Most of the light rays a ₁ , a ₂ , and a ₃ that enter the Fresnel mirror 1' from an object (not shown) enter the Fresnel lens 1' and are reflected by the mirror surface 1c. By the way, in the concave curve formed by the mirror surface _1c , _the optical _axis is the optical axis of 2α° from the reflected light a ₄ ′ in the conventional Fresnel mirror 1.
On the other hand, since the reflected light a ₄ '' reflected on the surface of the Fresnel lens 1' travels along the same optical path as in the conventional example, the optical path will be largely deviated.

Therefore, the reflected lights a ₁ and a ₂ reflected by the mirror surface 1c
, a ₃ are largely shifted from the optical paths of the reflected lights a ₁ '', a ₂ '', and a ₃ '' on the surface 1a of the Fresnel lens 1', so that the observer will not see a double image.

Furthermore, even when the Fresnel mirror 1' according to the present invention is employed in a reflective overhead projector, the optical path l of the bright spot is the same as in the conventional example, but the condensing position of the reflected light by the Fresnel mirror 1', that is, the projection The position of the lens 4 and the reflecting mirror is the optical path l where the bright spot is
This can prevent bright spots from appearing in the projected image on the screen.

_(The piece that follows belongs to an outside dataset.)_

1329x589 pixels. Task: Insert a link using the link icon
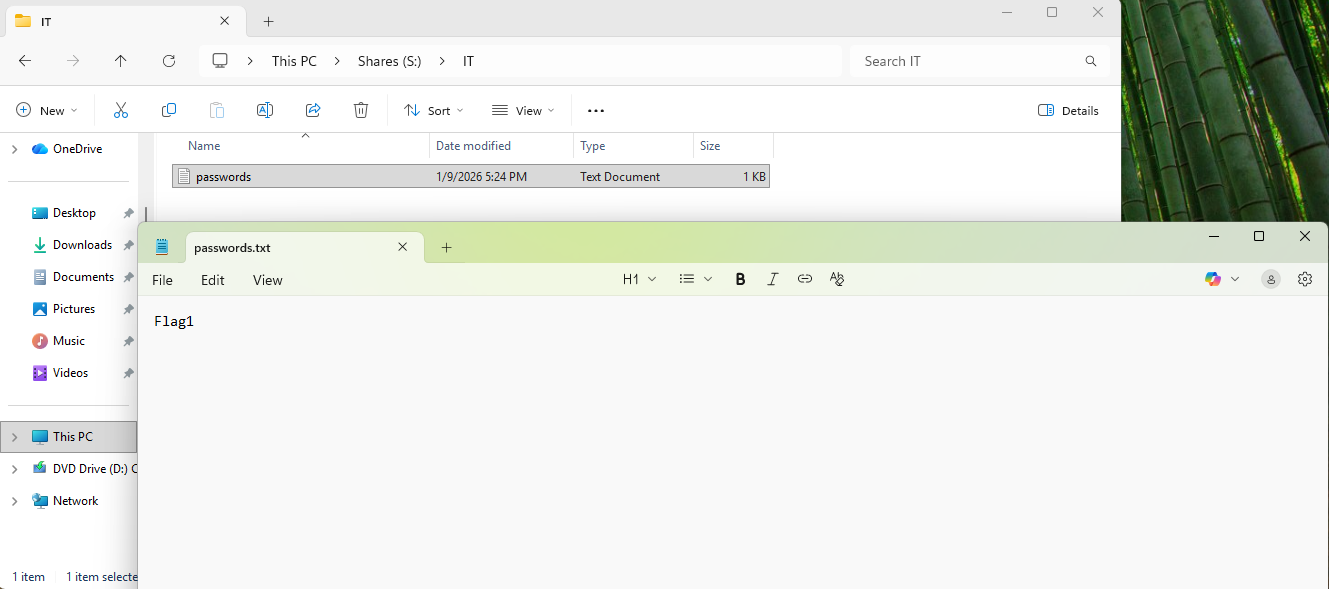pos(805,280)
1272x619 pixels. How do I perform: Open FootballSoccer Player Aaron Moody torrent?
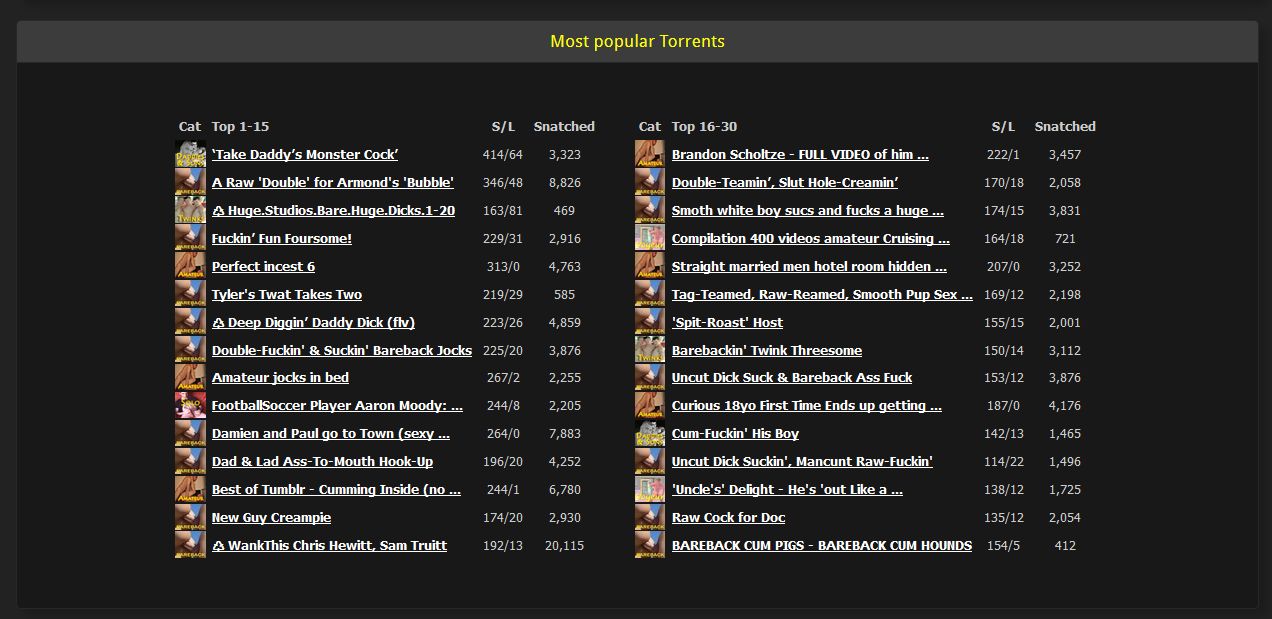coord(337,406)
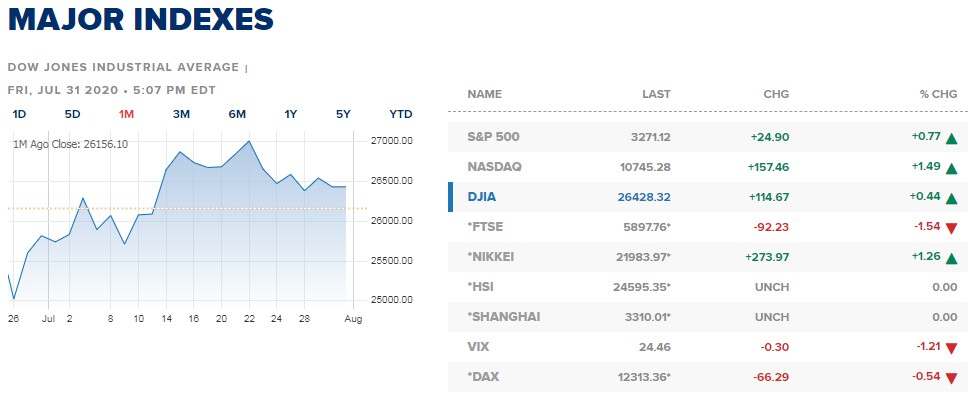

The use of the Fresnel mirror according to the present invention is not limited to the above-mentioned embodiments, but can also be employed in other devices.

[Effect of idea]

As described above, in the present invention, one surface of the Fresnel mirror is a flat surface and the other surface is a mirror surface having an optical axis that is not perpendicular to the above-mentioned plane, so that for light incident from the above-mentioned plane direction, The direction of reflection of light reflected from a flat or flat document surface is greatly different from that reflected from a mirror surface, and a simple configuration can prevent other harmful reflected light from being mixed into the reflected light. The sharpness of the image generated by the reflected light can be increased.

[Brief explanation of drawings]

Figure 1 is a partially enlarged front view of the Fresnel mirror according to the present invention, Figure 2 is a principle diagram of the Fresnel mirror according to the present invention, and Figure 3 is a reflective overhead using the Fresnel mirror according to the present invention. A front view showing the structure of the projector, Fig. 4 is a partially enlarged front view of a conventional Fresnel mirror, Fig. 5 is a diagram of the principle of a conventional Fresnel mirror, and Fig. 6 is a reflective overlay using a conventional Fresnel mirror. FIG. 3 is a front view showing the structure of the head projector. 1, 1'...Fresnel mirror, 1a...surface,
1b, 1c...mirror surface.

Claims (1)

[Scope of utility model registration request] 1. A Fresnel mirror having a mirror surface in which one surface is a flat surface and the other surface is a Fresnel surface, characterized in that the optical axis of the mirror surface is not perpendicular to the plane.